Adrian Amos started 16 games as a rookie safety last season, yet he's been on the shelf during OTAs as he recovers from off-season shoulder surgery. As a result, Jones-Quartey and fifth-year veteran Chris Prosinski have been running with the first team.

While everyone is talking about the two rookies, Deon Bush and DeAndre Houston-Carson, it's Jones-Quartey who could have the largest impact on the back end this season. 

As a rookie in 2015, Jones-Quartey started four games for the Bears. His first two starts came in Weeks 5-6, yet the results were spotty. In fact, it was Jones-Quartey who was covering Calvin Johnson in the Week 6 contest when Johnson hauled in a 57-yard pass in overtime that set up the game-winning field goal for the Lions.

"The play in Detroit, he made a great play and caught it over me," Jones-Quartey said. "Some things happen but things that can’t happen are mental mistakes. You can’t have mental mistakes. I think that was a good learning [experience] for me."

After the Detroit contest, Jones-Quartey was not only benched but he was a healthy scratch the next three contests. He was again activated in Week 11 and earned his starting role back in Week 16 against the Tampa Bay Buccaneers. It was an opportunity of which he took full advantage, as he finished the game with 3 tackles, 2 pass breakups, 1 interception and a forced fumble.


"What I took from that was a different level of preparation," said Jones-Quartey. "When I got benched after the Detroit game I sat back a little bit and started learning how to prepare better. I was watching film but I wasn’t watching it the right way. I sat down with [secondary] coach Sam [Garnes] and he showed me things to look at and keys and things that can make you play a step faster. So that’s what I learned from the Tampa game, just watching film differently and diagnosing plays better."

Jones-Quartey finished the season as the starter alongside Amos and has yet to relinquish that role. That's not bad for an undrafted free agent out of Findlay who was cut by the Kansas City Chiefs following last year's preseason.

"That chip is never going to leave me," he said. "People that said I wasn’t good enough, it fires me every day. It fires me every practice, every game and it’s going to be like that my whole career."

The 5-11, 215 pound defender is solidly built and extremely athletic. At his pro day last year, he posted a 40-inch vertical jump and an 11-1 broad jump. Those are outstanding numbers that demonstrate his explosiveness, which could translate very well into an in-the-box role for the Bears this season.

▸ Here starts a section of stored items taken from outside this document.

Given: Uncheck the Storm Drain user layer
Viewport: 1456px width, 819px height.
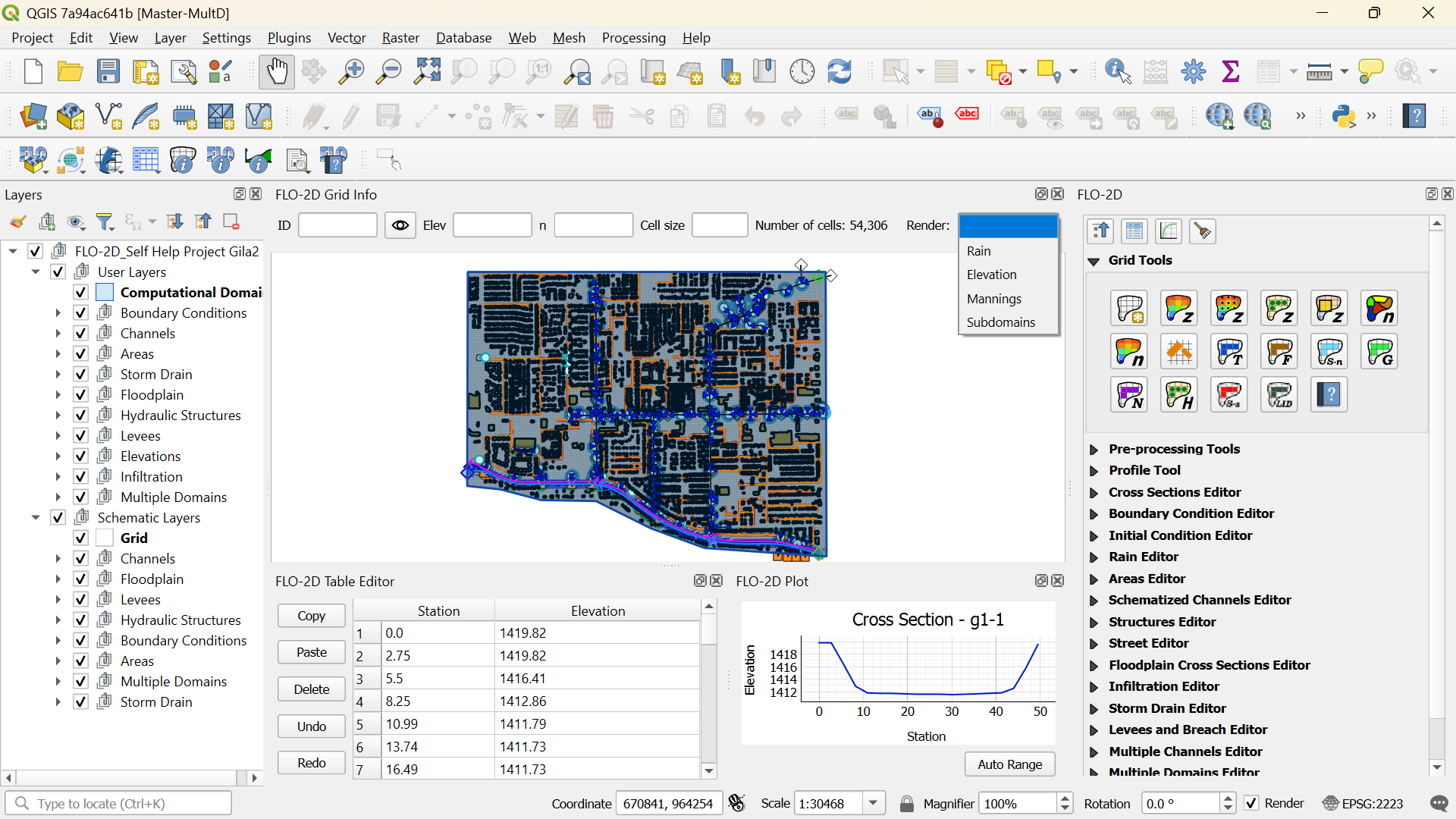Looking at the screenshot, I should tap(81, 375).
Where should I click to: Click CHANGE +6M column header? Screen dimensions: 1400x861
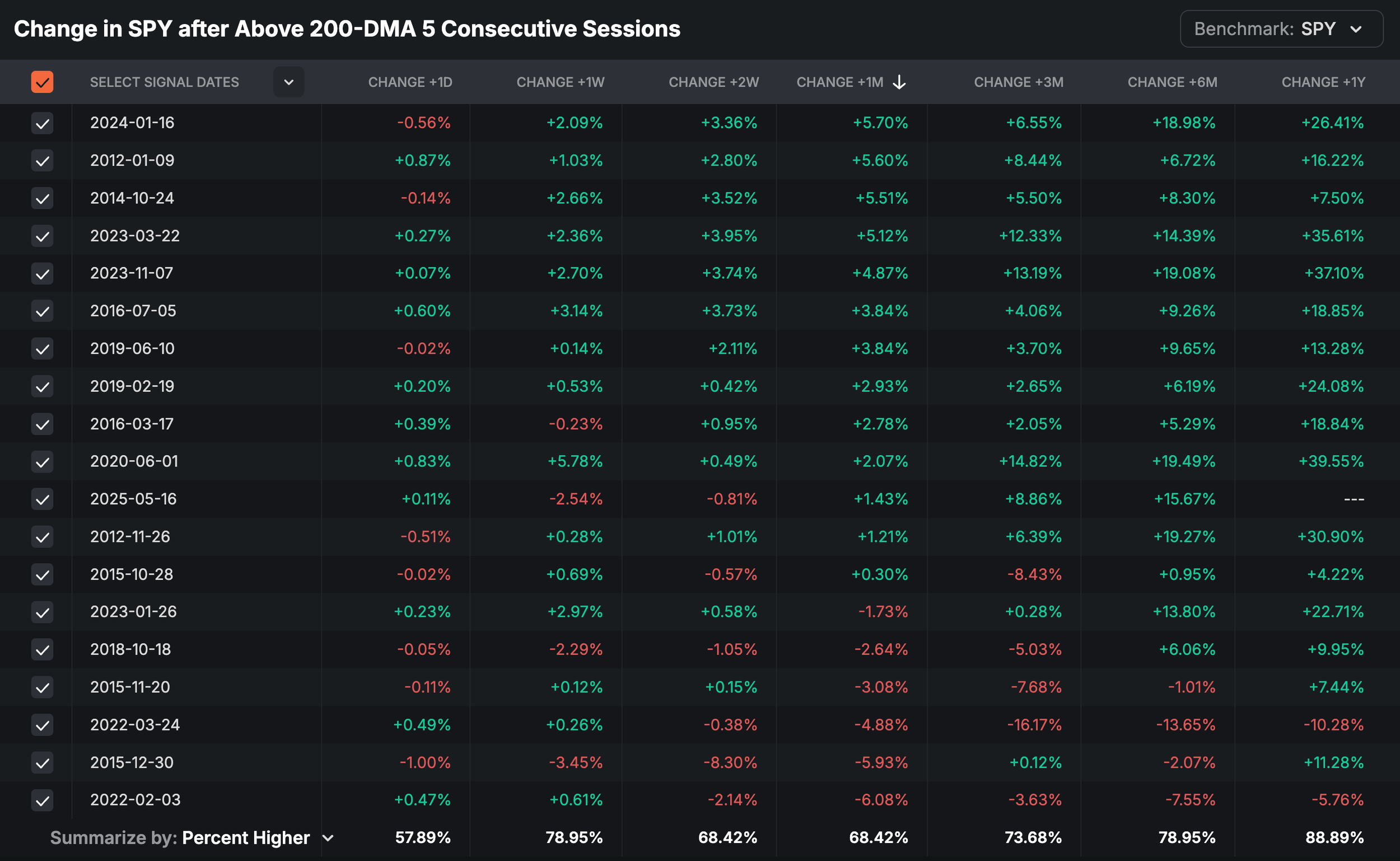pos(1172,82)
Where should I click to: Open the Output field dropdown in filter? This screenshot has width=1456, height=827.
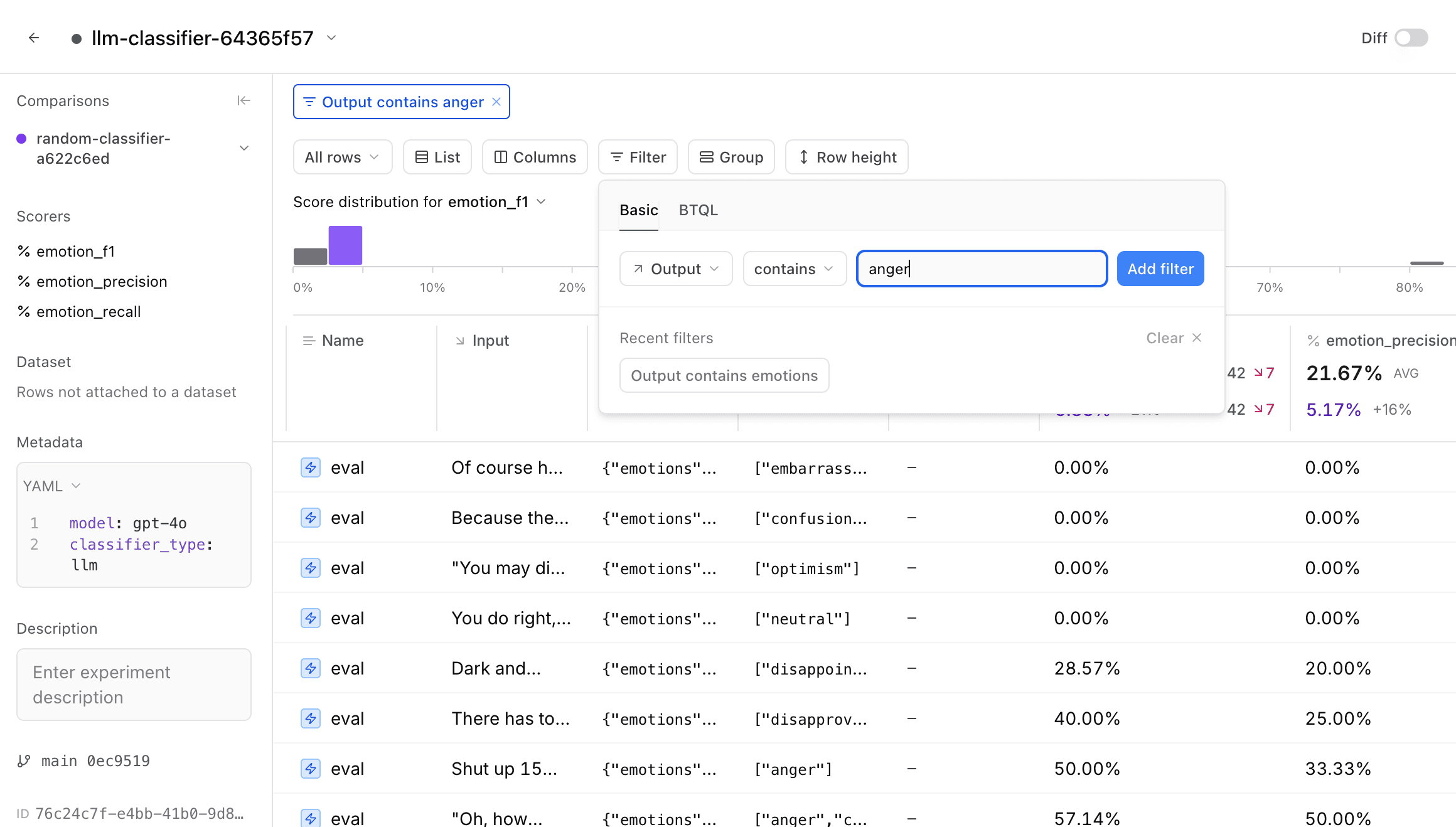click(x=675, y=269)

Due to his hard-hitting, attacking style, there's no reason Jones-Quartey can't emerge as one of the starting safeties this year. That's specially true now that he's comfortable with the playbook and coaching staff, and not coming in cold at the start of the season, as he did last year.    

"It’s going well. Much better than coming in in the first game of the year from the off-season and trying to learn the plays," he said. "As a safety you’ve got to control the back unit every time. Sometimes you’ve got to control the linebackers. We have a little extra pressure to know the defense a lot more. It’s my second year, so I definitely get things a little bit faster than some of the newer guys."

Jones-Quartey's comfort level with coordinator Vic Fangio's defense gives him a leg up on the rookies, which can't be overstated. Rookies often make game-changing mistakes - as Jones-Quartey did in the Detroit contest - which is why veterans are often the preferred choice following positional competitions. So with a strong showing in OTAs, training camp and the preseason, it's easy to imagine Jones-Quartey lining up with the starting unit in Week 1.

Having been benched last year, he's fully aware of what's at stake on each snap.

"Every single play, you’re not only playing for your teammates but you’re also playing for all the Bears fans out there, all of the people that love football out here," he said. "It’s highly competitive in the NFL. You’ve got to be on your Ps and Qs every single snap because you can’t just let everybody down. We all put a lot of time and effort into this. We all care about the game and we care about winning. Every single snap has got to be like it could possibly be your last." 

He's not getting a lot of attention this off-season but don't be surprised if HJQ is an impact player for Chicago's defense this season.